Bild: Schüler sind nun mal so, wie sie sind
taz: Frau Ziesmer, „Welche Lehrer braucht das Land?“ heißt die Frage, die
Sie am Donnerstag im Museum Neukölln diskutieren wollen. Kann man das
überhaupt so pauschal beantworten?
Marion Ziesmer: Nein, das kann man nicht. Den Titel hat das Museum Neukölln
so gestellt, aber ich fand die Frage gut, um die es hier eigentlich geht:
Mit welchen Mitteln, Methoden und Inhalten schafft man es, SchülerInnen
langfristig für das Lernen zu begeistern, gerade auch SchülerInnen
unterschiedlicher Herkunft? Deshalb ist der plakative Titel natürlich
tiefgehender: Es geht darum, welche Lehrerpersönlichkeiten wir brauchen, um
Kindern Lust auf Bildung zu machen.
Sie sind seit vielen Jahren an der Freien Universität in der
Lehrerausbildung tätig. Haben Sie eine Antwort – oder zumindest einen
Ansatz?
Ich war selbst 17 Jahre lang Lehrerin in einem Brennpunkt in Neukölln und
unterrichte noch immer ein Mal die Woche an der Hermann-Boddin-Grundschule.
Ich habe die Erfahrung gemacht, dass gerade anspruchsvolle Inhalte – Lyrik,
Drama-Texte, klassische Malerei und Musik – die SchülerInnen, die ja zum
großen Teil aus sehr schwierigen Verhältnissen kommen, fesseln können. Sie
fühlen sich emotional so angespornt, dass sie sich dazu ausdrücken wollen.
Geben Sie mal ein Beispiel.
Einmal habe ich mit SchülerInnen einen Text von Goethe besprochen, den
„Prometheus“. Da geht es darum, dass sich Prometheus gegen Zeus auflehnt,
es ist also ein Text über Rebellion. Die SchülerInnen hatten schon ganz
schön zu tun mit der Sprache, der Text ist schwierig – aber das Thema hat
sie fasziniert. Am Ende fanden sie bei Goethe eine Sprache für ihre eigene
tagtägliche Rebellion, und zwar außerhalb von HipHop- und Rap-Texten. Sie
sollten dann selbst eine Anklageschrift verfassen, das kann sich natürlich
auch gegen mich, die Lehrerin, wenden. Nun gut, dass muss man dann
aushalten. Angefangen habe ich als junge Lehrerin übrigens mit einem
gegenteiligen pädagogischen Ansatz.
Ach ja?
Ich hatte gelernt, man müsse bei SchülerInnen an solchen Schulen die
Inhalte eher reduzieren. Das Ergebnis war, dass ich als Junglehrerin ganz
schnell an meine eigenen Grenzen gestoßen bin. Die Kinder haben mich
provoziert und ich bin nicht an sie herangekommen. Ich dachte, entweder
habe ich hier bald einen Burn-out oder ich mache etwas anders. Also habe
ich die Kinder herausgefordert, ab da ging es besser.

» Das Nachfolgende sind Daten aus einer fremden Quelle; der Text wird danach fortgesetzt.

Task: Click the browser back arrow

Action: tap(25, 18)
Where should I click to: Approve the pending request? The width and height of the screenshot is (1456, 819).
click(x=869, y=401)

Man muss den SchülerInnen also mehr zutrauen. Ist es wirklich so einfach?
Zumindest ist das ein ganz wichtiger Aspekt. Ich bin Deutschlehrerin, wenn
ich mich mit lyrischen Texten beschäftige, geht es um universelle Dinge:
Liebe, Trauer, Sehnsucht, Träume und so weiter. Das sind Themen, die gehen
uns alle an, da liegt also auch die Chance, kulturelle Differenzen im
Klassenzimmer aufzuheben. Aber es ist auch die Frage, ob ich als Lehrerin
selbst bereit bin, mich zu öffnen.
Wie meinen Sie das?
Viele KollegInnen sind so unglaublich zornig und wütend auf die Kinder.
Aber ich glaube, es geht darum, weniger zu meckern, die Schuld weniger auf
die sozialen Brennpunkte und die familiären Verhältnisse der SchülerInnen
zu schieben. Die sind nun mal so, wie sie sind, da kann ich als Lehrerin
nur begrenzt etwas ändern.
Genau das kann doch auch wahnsinnig frustrieren.
Ich glaube, ein Grund für den Frust liegt auch in den Strukturen unseres
Bildungssystems. Nehmen Sie unseren Rahmenlehrplan für Berlin und
Brandenburg, der ist kompetenzorientiert. Das heißt, entscheidend ist, was
hinten rauskommt – wie im Kapitalismus übrigens auch. Wenn man Bildung aber
so begreift, dann ist es natürlich frustrierend, wenn meine SchülerInnen
noch nicht einmal wissen, was ein Klappentext ist, wie sich eine Kollegin
neulich bei mir beklagte. Ich glaube, wir fokussieren uns zu sehr darauf,
was die Kinder nicht können. Wir fragen zu wenig: Was können sie?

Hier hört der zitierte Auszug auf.